You’ve declared merge_sorted as a function of type int list -> int list -> int list, or a function that takes two int lists as parameters and returns another int list.

The problem you’re encountering is because you’re invoking merge_sorted with three int list arguments:

h1::t1, h2::t2 -> if h1 < h2 then merge_sorted t1 t2 (h1 :: end_list) else merge_sorted t1 t2 h2::end_list, h1::end_list

specifically, merge_sorted t1 t2 (h1 :: end_list). You’ve made no provision for the result list in your function definition.

You’ll want to modify your function definition, maybe like so:

let rec merge_sorted l1 l2 results =
  (* code code code *)

Regarding your second question, a decent set of tutorials can be found here.

EDIT

In response to your comment-

First, the :: operator serves two purposes.

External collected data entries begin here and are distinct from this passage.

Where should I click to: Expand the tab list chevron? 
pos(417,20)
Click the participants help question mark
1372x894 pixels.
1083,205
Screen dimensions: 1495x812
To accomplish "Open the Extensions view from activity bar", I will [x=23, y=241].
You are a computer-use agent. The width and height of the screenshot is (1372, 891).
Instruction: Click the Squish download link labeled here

One, it creates a new list with a new head and an existing tail – 1 :: [2] yields [1; 2]. Second, it decomposes existing lists during pattern matches – match [1; 2] with x :: xs will bind x to 1 and y to [2].

That point being addressed, there are a few things in your approach that work fine in Java but will not work at all in OCaml. First, you’re re-declaring end_list as an empty list in each recursive invocation of your function.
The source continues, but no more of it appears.